The reconfiguration of the metropolitan rail network will create seven independently operated lines similar to other rapid transit systems

Some projects listed are planned to be completed in the next decade but are still in their early stages. As of April 2018, most details about these projects are still unknown.

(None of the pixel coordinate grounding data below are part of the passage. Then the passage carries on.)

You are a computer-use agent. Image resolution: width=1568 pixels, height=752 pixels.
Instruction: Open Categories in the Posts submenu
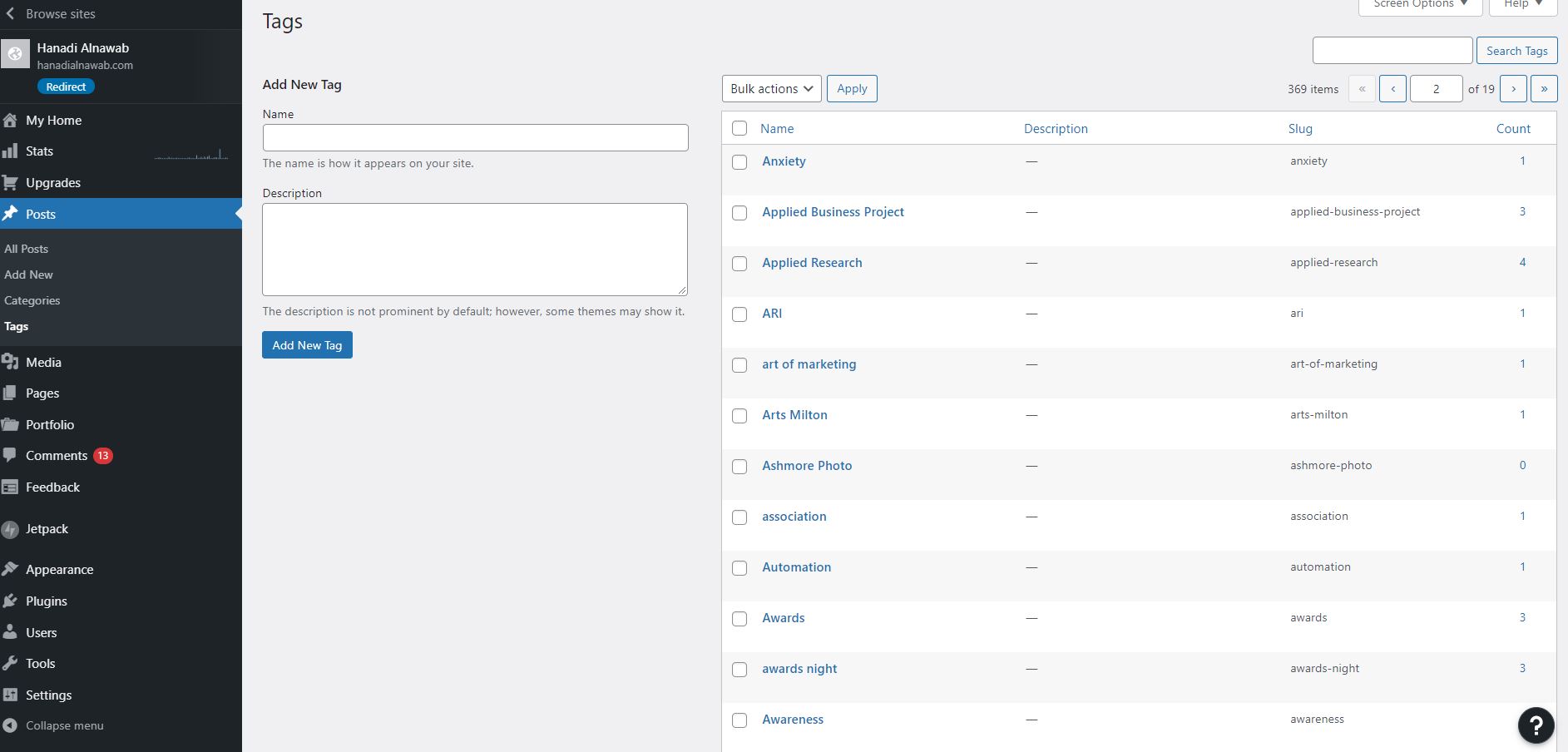(32, 300)
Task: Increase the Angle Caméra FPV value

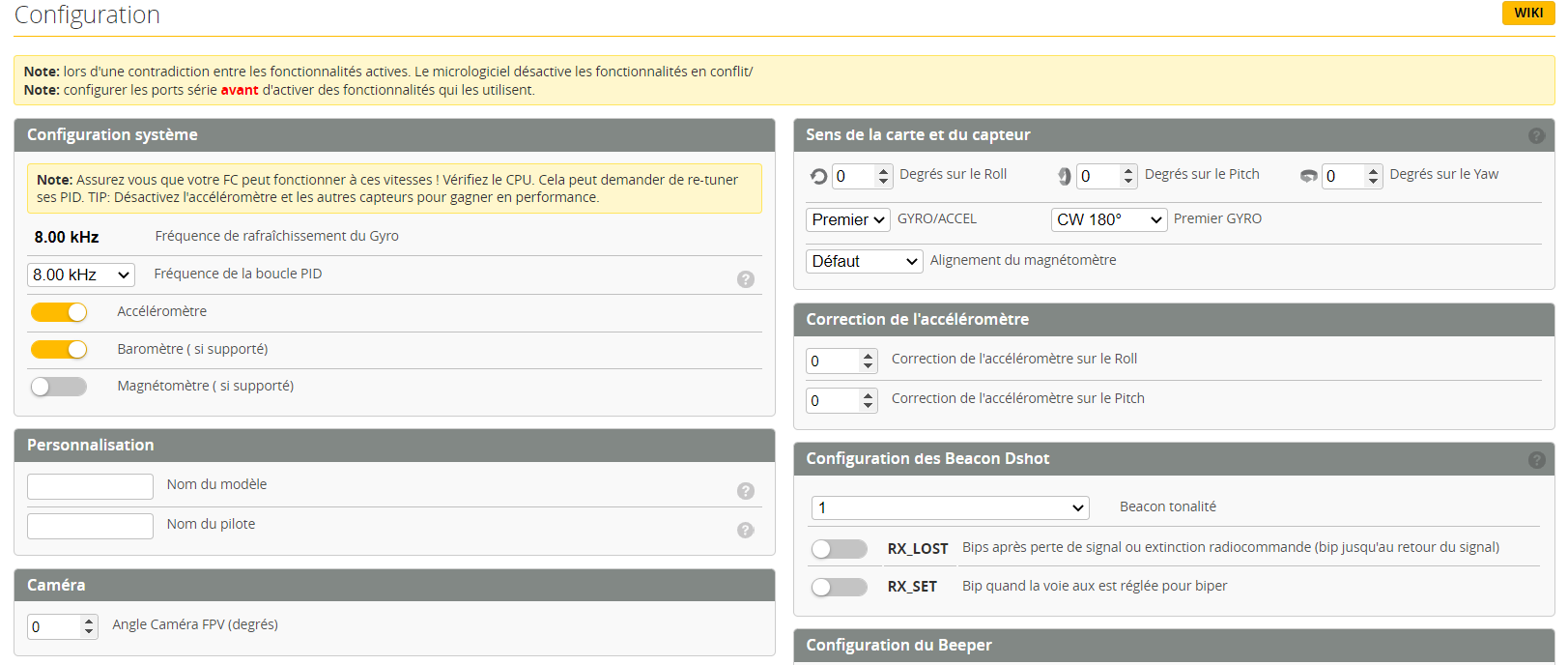Action: point(89,621)
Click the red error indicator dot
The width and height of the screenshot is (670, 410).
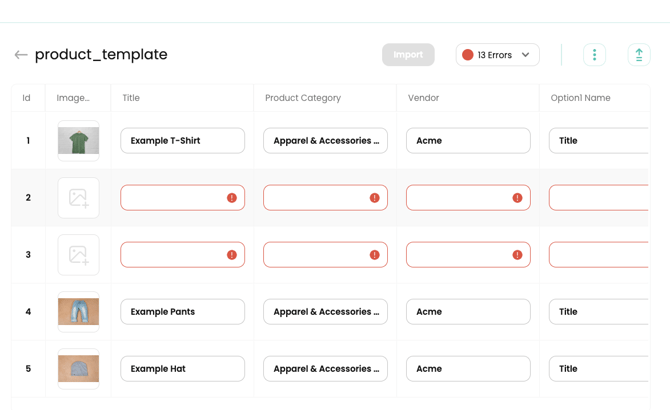point(467,55)
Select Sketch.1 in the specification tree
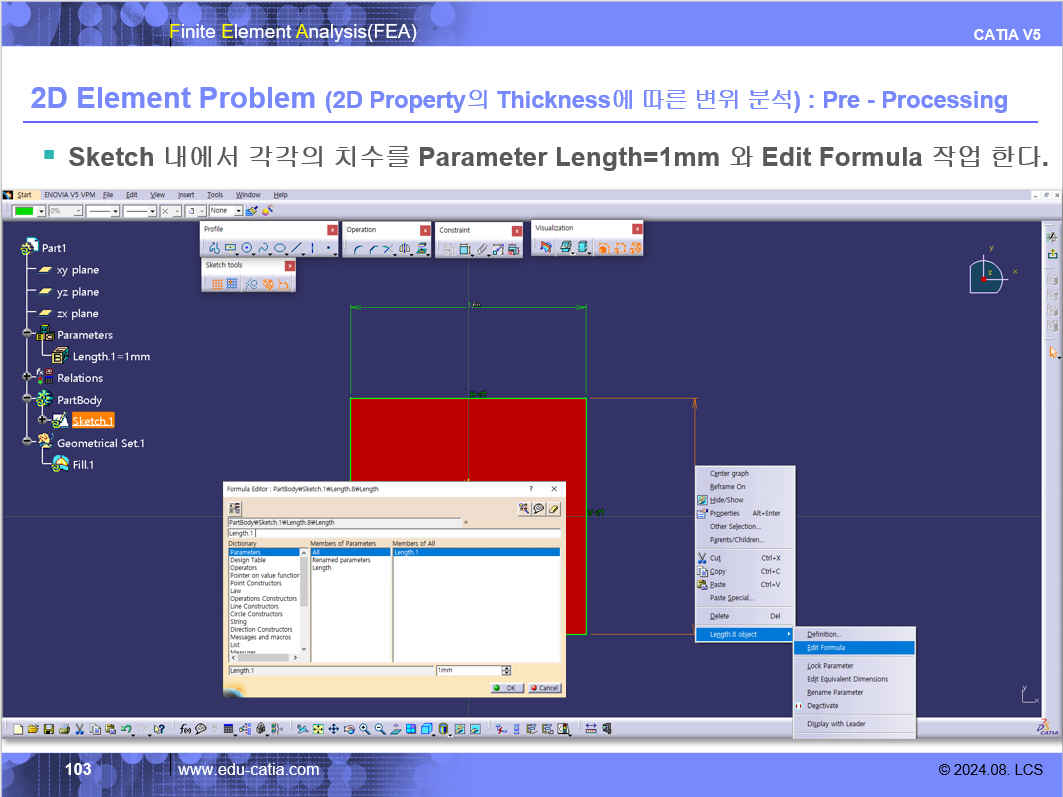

| Project name | Status | Start date | Completion date | Notes |
|---|---|---|---|---|
| Quadruplication of the Lilydale line between Burnley and Camberwell |  |  |  | Currently moved into stage 3 of the revised plan as part of the Burnley Junction Rationalisation |
| Duplication of the Lilydale line between Mooroolbark and Lilydale |  |  |  | Currently moved into stage 3 of the revised plan |
| Duplication of the Werribee line between the Altona Loop/Werribee Junction and Seaholme |  |  |  | The loop has been partially duplicated as part of the Kororoit Creek Level Crossing Removal project. Feasibility study was completed in 2018. |
| Electrification of the Warrnambool Railway Line from Sunshine to Geelong |  |  |  | Currently moved into stage 5 of the revised plan |
| Electrification of the North East line from Craigieburn to Wallan |  |  |  |  |
| Extension of the South Morang line from South Morang to Mernda | Completed | 2015 | 2018 | Includes 2 new stations at Middle Gorge and Hawkstowe. |
| Extension of the South Morang line to Fishermans Bend, with the Future potential to extend the railway in a tunnel under the Yarra River to Newport as the Metro Tunnel 2 Project |  |  |  | Currently split differently in the new revised plan in stages 4/5 |
| Reconfiguration of the City Loop |  |  |  | Currently moved into stage 3 of the revised plan, will be done on completion on Metro 1 |
| High Capacity Signaling (Frankston and Glen Waverley/Alamein Groups) |  |  |  |  |
| Extension from Werribee to Wyndham Vale | Early Planning | 2018 | TBC | Part of the Western Rail Plan. Western Rail Plan has not commenced past the early planning stage as of 2024. |

==2018 Transport for Victoria Plan==
In October 2018, a Victorian Rail Plan prepared by Transport for Victoria (TFV) was leaked to the press, containing a similar staged approach to the PTV NDMPR. The plan, released during the campaign for that year's state election, caused some controversy, as government policy announcements did not align with the strategic priorities identified in the plan. The Suburban Rail Loop, in particular, did not appear, and the TFV plan was further criticised for failing to prioritise meaningful service increases for regional corridors in the earlier stages of the plan. Government representatives argued that the plan was an "internal working document" and not representative of government policy; Opposition politicians contended that the plan was representative of the government's priorities.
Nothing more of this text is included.